Among the dreams of hulks,
Inuit voices still
ring in the ship’s bell:
Memiadluk and Uckaluk,
this couple off the Truelove,
strange honeymooners stuck in Hull.
After the outbreak on board,
alone, on a trawler’s whale-back, he rode
the cold whale-roads back home.
What’s left could be death masks:
the eyes in their heads are closed,
cast in plaster like dirtied Newfie snow.
Now, down by the Humber,
another pair of heads fetch up,
in battle-ship grey
beheaded on a bollard
that might as well say
Greenland or bust.
They’re a long, long way from home,
that Esquimaux lad and his lassie,
blind to glass case or estuary,
pondering, since 1847,
Jonah, whalebone corsetry,
what the preachers tell of Heaven,
this place called Hull,
what they warn of Hell.
Hull Tidal Barrier
Monday, 5 February 2018 at 20:26
I've been working on a painting of the River Hull's Tidal Barrier. It's gone through a lot of permutations over the last couple of weeks: the winter light changes rapidly and the the mud is different every day. It's still not quite finished yet, but I hope to put the final touches to it this week.
I've been running out of high vantage points for my cityscapes and am now concentrating on the River Hull, which flows right past the studios. I'm also working on a series of etchings of the river as part of the illustrations for the Voyage for Solo Trumpet poem sequence, and will post a taste of that project shortly.

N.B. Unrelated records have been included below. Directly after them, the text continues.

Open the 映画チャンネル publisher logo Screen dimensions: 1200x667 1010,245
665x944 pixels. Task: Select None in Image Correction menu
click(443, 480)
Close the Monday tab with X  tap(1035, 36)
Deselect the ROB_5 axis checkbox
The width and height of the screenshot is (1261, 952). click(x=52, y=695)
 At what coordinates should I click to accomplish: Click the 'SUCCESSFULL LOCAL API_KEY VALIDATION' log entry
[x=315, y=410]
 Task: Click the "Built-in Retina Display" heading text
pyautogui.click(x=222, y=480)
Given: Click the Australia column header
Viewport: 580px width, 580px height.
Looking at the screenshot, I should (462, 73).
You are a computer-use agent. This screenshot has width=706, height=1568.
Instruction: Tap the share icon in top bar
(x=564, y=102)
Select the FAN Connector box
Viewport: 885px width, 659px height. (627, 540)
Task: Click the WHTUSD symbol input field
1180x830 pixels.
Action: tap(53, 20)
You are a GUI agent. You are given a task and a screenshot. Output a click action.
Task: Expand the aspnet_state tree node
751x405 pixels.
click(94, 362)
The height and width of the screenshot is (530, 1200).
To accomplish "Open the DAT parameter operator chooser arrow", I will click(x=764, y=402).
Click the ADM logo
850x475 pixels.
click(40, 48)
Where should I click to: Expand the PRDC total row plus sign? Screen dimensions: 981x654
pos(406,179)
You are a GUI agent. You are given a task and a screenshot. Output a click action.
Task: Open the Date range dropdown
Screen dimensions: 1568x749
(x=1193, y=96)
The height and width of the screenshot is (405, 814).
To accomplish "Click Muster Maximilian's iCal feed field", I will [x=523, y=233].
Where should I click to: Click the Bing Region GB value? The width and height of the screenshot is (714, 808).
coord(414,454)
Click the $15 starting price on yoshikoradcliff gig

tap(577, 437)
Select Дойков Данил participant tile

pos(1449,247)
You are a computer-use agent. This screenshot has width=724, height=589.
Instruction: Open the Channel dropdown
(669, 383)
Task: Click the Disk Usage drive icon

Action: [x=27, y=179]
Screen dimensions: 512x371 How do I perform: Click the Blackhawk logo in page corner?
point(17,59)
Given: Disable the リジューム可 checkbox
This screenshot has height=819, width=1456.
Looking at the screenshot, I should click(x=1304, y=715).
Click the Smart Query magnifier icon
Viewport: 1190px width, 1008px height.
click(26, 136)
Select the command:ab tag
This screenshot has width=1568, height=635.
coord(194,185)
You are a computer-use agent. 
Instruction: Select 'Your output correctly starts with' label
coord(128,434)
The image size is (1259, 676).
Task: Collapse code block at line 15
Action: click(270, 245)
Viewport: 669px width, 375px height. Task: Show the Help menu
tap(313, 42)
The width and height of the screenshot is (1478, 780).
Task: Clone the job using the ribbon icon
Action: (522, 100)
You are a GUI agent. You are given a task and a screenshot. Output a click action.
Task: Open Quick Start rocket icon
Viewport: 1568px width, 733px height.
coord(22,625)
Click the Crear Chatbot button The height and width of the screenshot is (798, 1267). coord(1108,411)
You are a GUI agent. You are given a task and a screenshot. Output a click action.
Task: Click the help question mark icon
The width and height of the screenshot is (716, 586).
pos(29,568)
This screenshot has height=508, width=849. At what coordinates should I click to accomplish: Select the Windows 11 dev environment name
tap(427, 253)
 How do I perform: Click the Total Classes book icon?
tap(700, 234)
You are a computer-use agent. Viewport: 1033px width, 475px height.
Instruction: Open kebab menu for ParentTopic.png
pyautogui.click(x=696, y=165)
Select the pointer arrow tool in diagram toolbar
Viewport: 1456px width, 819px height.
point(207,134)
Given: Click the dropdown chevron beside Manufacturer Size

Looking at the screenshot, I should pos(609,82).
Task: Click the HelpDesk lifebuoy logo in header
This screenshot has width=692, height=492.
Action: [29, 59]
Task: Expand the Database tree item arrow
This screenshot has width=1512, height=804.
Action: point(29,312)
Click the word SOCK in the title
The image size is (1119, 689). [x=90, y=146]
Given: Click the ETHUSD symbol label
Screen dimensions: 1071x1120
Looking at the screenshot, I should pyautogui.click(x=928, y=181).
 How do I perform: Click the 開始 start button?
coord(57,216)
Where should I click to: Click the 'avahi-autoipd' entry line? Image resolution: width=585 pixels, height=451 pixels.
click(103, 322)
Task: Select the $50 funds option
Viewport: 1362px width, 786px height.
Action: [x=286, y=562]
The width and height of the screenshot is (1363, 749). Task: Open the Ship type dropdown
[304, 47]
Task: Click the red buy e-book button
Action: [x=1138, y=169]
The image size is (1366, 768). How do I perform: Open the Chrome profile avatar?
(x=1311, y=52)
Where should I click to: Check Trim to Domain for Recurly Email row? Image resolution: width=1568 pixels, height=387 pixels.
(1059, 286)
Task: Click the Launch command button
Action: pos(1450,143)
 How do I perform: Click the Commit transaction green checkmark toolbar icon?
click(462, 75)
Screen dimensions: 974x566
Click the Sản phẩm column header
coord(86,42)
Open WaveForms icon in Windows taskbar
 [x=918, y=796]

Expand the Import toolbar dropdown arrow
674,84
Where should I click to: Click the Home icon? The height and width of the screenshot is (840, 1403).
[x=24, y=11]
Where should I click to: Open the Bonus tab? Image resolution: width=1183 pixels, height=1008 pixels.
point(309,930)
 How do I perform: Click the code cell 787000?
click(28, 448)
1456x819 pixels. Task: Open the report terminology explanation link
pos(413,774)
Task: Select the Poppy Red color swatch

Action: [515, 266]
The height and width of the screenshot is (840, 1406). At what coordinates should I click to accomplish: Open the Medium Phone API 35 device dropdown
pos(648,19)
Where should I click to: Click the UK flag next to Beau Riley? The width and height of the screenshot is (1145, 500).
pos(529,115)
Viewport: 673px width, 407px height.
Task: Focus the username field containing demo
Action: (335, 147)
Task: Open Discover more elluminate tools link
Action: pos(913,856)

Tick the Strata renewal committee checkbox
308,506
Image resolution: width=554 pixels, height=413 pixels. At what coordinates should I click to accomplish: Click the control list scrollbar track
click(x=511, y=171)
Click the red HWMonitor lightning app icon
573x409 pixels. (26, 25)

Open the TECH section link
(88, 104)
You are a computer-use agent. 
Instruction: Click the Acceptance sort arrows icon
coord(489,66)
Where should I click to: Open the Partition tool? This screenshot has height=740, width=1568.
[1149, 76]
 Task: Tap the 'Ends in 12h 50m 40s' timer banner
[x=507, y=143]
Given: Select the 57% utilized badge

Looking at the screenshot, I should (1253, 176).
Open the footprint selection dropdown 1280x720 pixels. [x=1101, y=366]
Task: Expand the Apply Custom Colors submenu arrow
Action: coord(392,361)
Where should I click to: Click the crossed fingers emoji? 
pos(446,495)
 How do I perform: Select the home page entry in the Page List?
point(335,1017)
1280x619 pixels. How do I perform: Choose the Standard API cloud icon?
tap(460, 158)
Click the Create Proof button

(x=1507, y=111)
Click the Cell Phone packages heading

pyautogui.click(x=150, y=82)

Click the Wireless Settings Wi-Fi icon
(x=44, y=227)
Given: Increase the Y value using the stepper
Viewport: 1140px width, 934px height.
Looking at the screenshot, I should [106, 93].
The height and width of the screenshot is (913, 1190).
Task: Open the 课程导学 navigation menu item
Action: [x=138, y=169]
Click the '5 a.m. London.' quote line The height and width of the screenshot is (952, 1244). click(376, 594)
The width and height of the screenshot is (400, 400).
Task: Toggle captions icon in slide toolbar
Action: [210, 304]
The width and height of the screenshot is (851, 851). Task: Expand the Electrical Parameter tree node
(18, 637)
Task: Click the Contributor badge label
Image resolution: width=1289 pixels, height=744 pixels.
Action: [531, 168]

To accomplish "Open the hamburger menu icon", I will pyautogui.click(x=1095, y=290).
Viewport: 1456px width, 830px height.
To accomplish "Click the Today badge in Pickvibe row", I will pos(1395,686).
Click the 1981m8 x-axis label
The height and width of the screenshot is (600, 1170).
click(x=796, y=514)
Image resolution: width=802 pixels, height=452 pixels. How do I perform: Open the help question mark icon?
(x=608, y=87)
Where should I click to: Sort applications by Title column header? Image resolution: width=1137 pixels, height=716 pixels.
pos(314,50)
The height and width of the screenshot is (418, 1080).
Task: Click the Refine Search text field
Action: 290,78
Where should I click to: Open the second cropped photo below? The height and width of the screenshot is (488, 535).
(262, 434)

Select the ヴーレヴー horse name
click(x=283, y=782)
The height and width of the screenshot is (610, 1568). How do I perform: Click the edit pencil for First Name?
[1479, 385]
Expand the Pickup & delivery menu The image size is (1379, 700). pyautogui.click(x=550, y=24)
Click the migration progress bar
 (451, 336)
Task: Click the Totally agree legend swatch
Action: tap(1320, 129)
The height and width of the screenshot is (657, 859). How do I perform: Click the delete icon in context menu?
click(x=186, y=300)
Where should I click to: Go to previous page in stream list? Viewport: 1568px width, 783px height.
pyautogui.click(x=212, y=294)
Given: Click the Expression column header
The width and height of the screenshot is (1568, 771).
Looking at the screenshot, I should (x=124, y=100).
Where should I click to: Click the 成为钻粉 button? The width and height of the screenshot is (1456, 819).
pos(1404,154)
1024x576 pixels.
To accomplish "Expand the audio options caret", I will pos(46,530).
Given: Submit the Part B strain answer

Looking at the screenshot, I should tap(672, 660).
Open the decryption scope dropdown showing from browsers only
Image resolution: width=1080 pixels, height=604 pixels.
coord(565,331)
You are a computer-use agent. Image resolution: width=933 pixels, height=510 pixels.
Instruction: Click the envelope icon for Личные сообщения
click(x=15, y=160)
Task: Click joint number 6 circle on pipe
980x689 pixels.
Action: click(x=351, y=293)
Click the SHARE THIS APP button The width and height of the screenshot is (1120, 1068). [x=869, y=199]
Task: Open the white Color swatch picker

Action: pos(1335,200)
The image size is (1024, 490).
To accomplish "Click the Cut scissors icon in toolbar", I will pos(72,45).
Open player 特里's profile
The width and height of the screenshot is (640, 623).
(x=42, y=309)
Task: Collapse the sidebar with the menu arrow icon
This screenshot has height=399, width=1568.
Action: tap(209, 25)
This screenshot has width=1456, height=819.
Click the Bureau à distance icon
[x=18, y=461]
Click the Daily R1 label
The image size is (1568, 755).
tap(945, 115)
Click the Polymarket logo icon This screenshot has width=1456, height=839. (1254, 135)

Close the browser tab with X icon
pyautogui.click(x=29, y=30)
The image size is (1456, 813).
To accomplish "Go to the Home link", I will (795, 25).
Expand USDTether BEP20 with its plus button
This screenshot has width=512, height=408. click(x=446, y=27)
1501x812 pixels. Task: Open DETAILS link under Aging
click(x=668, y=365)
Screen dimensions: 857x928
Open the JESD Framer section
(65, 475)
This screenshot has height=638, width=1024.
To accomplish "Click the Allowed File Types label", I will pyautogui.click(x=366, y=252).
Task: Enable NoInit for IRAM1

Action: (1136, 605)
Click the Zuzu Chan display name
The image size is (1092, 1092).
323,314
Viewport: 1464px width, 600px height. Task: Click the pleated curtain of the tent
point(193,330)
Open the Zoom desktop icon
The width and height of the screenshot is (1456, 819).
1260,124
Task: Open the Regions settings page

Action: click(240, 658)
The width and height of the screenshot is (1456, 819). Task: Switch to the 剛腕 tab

Meanwhile here: a child, a dog and a lone sandpiper (too small to see in this reproduction, but he's there on the river's edge) punctuate the industrial landscape. I suppose this is essentially about gaps and strata: gaps in the railings and reflections; the strata between the primeval mud, old piers, functional tidal barrier and walkway, and the post-modern stylistic mashup of the Premier Inn (which was the vantage point for a previous painting, looking out over the River Hull and the Humber).